• _DIRECTION_
Copy out the rows below with every "The image size is" replaced by "The resolution is", leaving everything else unchanged.
"""
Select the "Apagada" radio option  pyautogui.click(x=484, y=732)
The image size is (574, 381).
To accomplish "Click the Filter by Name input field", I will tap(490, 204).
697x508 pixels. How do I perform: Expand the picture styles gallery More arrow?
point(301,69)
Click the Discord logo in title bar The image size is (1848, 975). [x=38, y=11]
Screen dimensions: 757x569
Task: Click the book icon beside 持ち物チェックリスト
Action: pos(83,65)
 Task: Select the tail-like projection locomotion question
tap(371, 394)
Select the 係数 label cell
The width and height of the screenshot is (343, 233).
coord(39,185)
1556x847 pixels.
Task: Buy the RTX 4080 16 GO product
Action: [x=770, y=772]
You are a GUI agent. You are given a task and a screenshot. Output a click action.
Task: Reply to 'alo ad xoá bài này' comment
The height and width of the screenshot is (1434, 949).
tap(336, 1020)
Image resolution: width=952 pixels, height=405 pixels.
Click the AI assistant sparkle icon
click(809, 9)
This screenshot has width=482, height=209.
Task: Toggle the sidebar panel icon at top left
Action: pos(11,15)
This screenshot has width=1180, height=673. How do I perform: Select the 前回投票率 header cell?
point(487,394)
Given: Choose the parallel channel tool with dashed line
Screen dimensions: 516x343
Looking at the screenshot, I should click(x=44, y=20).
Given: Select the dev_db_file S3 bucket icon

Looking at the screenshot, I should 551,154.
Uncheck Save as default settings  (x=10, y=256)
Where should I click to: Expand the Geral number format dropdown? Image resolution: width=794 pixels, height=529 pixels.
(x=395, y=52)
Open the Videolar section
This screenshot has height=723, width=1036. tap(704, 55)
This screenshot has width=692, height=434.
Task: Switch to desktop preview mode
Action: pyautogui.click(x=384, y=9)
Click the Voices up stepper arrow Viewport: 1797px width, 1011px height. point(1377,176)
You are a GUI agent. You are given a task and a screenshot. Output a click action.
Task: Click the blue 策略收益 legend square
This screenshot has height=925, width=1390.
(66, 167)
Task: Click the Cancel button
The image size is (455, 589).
"""
• _WRITTEN ANSWER_
Select the "Apagada" radio option  pyautogui.click(x=484, y=732)
The resolution is (574, 381).
To accomplish "Click the Filter by Name input field", I will tap(490, 204).
697x508 pixels. How do I perform: Expand the picture styles gallery More arrow?
point(301,69)
Click the Discord logo in title bar The resolution is (1848, 975). [x=38, y=11]
Screen dimensions: 757x569
Task: Click the book icon beside 持ち物チェックリスト
Action: pos(83,65)
 Task: Select the tail-like projection locomotion question
tap(371, 394)
Select the 係数 label cell
The width and height of the screenshot is (343, 233).
coord(39,185)
1556x847 pixels.
Task: Buy the RTX 4080 16 GO product
Action: [x=770, y=772]
You are a GUI agent. You are given a task and a screenshot. Output a click action.
Task: Reply to 'alo ad xoá bài này' comment
The height and width of the screenshot is (1434, 949).
tap(336, 1020)
Image resolution: width=952 pixels, height=405 pixels.
Click the AI assistant sparkle icon
click(809, 9)
This screenshot has width=482, height=209.
Task: Toggle the sidebar panel icon at top left
Action: pos(11,15)
This screenshot has width=1180, height=673. How do I perform: Select the 前回投票率 header cell?
point(487,394)
Given: Choose the parallel channel tool with dashed line
Screen dimensions: 516x343
Looking at the screenshot, I should click(x=44, y=20).
Given: Select the dev_db_file S3 bucket icon

Looking at the screenshot, I should 551,154.
Uncheck Save as default settings  (x=10, y=256)
Where should I click to: Expand the Geral number format dropdown? Image resolution: width=794 pixels, height=529 pixels.
(x=395, y=52)
Open the Videolar section
This screenshot has height=723, width=1036. tap(704, 55)
This screenshot has width=692, height=434.
Task: Switch to desktop preview mode
Action: pyautogui.click(x=384, y=9)
Click the Voices up stepper arrow Viewport: 1797px width, 1011px height. point(1377,176)
You are a GUI agent. You are given a task and a screenshot. Output a click action.
Task: Click the blue 策略收益 legend square
This screenshot has height=925, width=1390.
(66, 167)
Task: Click the Cancel button
The resolution is (455, 589).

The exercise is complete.